## Task
An identical reprint of the entire listing below is expected.

------ Input records

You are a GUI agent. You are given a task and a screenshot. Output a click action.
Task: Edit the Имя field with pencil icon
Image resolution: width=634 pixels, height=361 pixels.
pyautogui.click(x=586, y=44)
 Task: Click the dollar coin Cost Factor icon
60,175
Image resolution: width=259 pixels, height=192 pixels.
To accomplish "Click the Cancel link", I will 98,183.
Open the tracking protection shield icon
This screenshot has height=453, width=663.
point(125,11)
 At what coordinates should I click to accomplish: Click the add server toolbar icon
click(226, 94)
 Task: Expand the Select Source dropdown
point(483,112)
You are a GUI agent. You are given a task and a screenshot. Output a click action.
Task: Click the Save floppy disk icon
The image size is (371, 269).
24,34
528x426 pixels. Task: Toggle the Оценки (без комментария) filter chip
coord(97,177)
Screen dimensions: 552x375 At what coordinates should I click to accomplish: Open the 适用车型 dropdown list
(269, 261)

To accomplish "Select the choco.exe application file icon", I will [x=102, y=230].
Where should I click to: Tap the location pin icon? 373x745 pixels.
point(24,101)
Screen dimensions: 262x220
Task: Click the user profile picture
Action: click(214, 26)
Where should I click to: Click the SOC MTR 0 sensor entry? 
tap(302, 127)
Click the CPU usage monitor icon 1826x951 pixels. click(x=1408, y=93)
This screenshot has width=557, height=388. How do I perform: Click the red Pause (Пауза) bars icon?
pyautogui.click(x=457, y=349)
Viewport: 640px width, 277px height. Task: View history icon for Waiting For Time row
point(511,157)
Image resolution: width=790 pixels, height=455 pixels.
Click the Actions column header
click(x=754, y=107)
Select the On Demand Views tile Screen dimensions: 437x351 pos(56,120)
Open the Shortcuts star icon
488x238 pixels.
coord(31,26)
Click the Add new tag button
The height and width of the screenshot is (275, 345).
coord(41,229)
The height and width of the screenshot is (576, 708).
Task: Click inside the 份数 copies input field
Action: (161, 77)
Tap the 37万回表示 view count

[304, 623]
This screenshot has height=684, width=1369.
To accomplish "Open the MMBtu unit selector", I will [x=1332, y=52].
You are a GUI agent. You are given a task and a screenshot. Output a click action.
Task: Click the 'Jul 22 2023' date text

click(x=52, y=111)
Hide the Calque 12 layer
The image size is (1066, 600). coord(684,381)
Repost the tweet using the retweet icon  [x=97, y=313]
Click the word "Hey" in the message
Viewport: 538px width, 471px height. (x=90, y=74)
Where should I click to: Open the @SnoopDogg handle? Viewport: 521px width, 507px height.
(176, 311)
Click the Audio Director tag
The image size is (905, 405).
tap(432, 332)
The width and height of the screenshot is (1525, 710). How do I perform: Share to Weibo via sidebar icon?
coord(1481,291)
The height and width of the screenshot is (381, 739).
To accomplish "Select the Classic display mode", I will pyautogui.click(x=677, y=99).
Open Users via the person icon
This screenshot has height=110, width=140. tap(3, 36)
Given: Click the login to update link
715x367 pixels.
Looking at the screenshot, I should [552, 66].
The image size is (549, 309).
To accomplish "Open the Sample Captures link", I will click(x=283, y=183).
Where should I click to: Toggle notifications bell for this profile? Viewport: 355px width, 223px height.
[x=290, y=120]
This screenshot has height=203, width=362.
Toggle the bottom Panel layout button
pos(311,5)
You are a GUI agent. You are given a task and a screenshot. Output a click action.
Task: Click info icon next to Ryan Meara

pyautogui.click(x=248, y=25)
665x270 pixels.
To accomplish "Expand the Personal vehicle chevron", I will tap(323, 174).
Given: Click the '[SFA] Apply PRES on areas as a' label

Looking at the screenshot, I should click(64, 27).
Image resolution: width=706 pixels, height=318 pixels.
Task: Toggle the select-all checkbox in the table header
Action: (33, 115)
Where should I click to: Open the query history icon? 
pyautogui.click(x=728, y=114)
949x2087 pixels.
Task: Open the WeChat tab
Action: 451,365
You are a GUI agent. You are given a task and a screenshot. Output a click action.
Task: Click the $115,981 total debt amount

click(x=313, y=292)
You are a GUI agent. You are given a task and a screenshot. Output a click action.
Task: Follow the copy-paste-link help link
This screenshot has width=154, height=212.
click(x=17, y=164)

------------

## Task answer
You are a GUI agent. You are given a task and a screenshot. Output a click action.
Task: Edit the Имя field with pencil icon
Image resolution: width=634 pixels, height=361 pixels.
pyautogui.click(x=586, y=44)
 Task: Click the dollar coin Cost Factor icon
60,175
Image resolution: width=259 pixels, height=192 pixels.
To accomplish "Click the Cancel link", I will 98,183.
Open the tracking protection shield icon
This screenshot has height=453, width=663.
point(125,11)
 At what coordinates should I click to accomplish: Click the add server toolbar icon
click(226, 94)
 Task: Expand the Select Source dropdown
point(483,112)
You are a GUI agent. You are given a task and a screenshot. Output a click action.
Task: Click the Save floppy disk icon
The image size is (371, 269).
24,34
528x426 pixels. Task: Toggle the Оценки (без комментария) filter chip
coord(97,177)
Screen dimensions: 552x375 At what coordinates should I click to accomplish: Open the 适用车型 dropdown list
(269, 261)

To accomplish "Select the choco.exe application file icon", I will [x=102, y=230].
Where should I click to: Tap the location pin icon? 373x745 pixels.
point(24,101)
Screen dimensions: 262x220
Task: Click the user profile picture
Action: click(214, 26)
Where should I click to: Click the SOC MTR 0 sensor entry? 
tap(302, 127)
Click the CPU usage monitor icon 1826x951 pixels. click(x=1408, y=93)
This screenshot has width=557, height=388. How do I perform: Click the red Pause (Пауза) bars icon?
pyautogui.click(x=457, y=349)
Viewport: 640px width, 277px height. Task: View history icon for Waiting For Time row
point(511,157)
Image resolution: width=790 pixels, height=455 pixels.
Click the Actions column header
click(x=754, y=107)
Select the On Demand Views tile Screen dimensions: 437x351 pos(56,120)
Open the Shortcuts star icon
488x238 pixels.
coord(31,26)
Click the Add new tag button
The height and width of the screenshot is (275, 345).
coord(41,229)
The height and width of the screenshot is (576, 708).
Task: Click inside the 份数 copies input field
Action: (161, 77)
Tap the 37万回表示 view count

[304, 623]
This screenshot has height=684, width=1369.
To accomplish "Open the MMBtu unit selector", I will [x=1332, y=52].
You are a GUI agent. You are given a task and a screenshot. Output a click action.
Task: Click the 'Jul 22 2023' date text

click(x=52, y=111)
Hide the Calque 12 layer
The image size is (1066, 600). coord(684,381)
Repost the tweet using the retweet icon  [x=97, y=313]
Click the word "Hey" in the message
Viewport: 538px width, 471px height. (x=90, y=74)
Where should I click to: Open the @SnoopDogg handle? Viewport: 521px width, 507px height.
(176, 311)
Click the Audio Director tag
The image size is (905, 405).
tap(432, 332)
The width and height of the screenshot is (1525, 710). How do I perform: Share to Weibo via sidebar icon?
coord(1481,291)
The height and width of the screenshot is (381, 739).
To accomplish "Select the Classic display mode", I will pyautogui.click(x=677, y=99).
Open Users via the person icon
This screenshot has height=110, width=140. tap(3, 36)
Given: Click the login to update link
715x367 pixels.
Looking at the screenshot, I should [552, 66].
The image size is (549, 309).
To accomplish "Open the Sample Captures link", I will click(x=283, y=183).
Where should I click to: Toggle notifications bell for this profile? Viewport: 355px width, 223px height.
[x=290, y=120]
This screenshot has height=203, width=362.
Toggle the bottom Panel layout button
pos(311,5)
You are a GUI agent. You are given a task and a screenshot. Output a click action.
Task: Click info icon next to Ryan Meara

pyautogui.click(x=248, y=25)
665x270 pixels.
To accomplish "Expand the Personal vehicle chevron", I will tap(323, 174).
Given: Click the '[SFA] Apply PRES on areas as a' label

Looking at the screenshot, I should click(64, 27).
Image resolution: width=706 pixels, height=318 pixels.
Task: Toggle the select-all checkbox in the table header
Action: (33, 115)
Where should I click to: Open the query history icon? 
pyautogui.click(x=728, y=114)
949x2087 pixels.
Task: Open the WeChat tab
Action: 451,365
You are a GUI agent. You are given a task and a screenshot. Output a click action.
Task: Click the $115,981 total debt amount

click(x=313, y=292)
You are a GUI agent. You are given a task and a screenshot. Output a click action.
Task: Follow the copy-paste-link help link
This screenshot has width=154, height=212.
click(x=17, y=164)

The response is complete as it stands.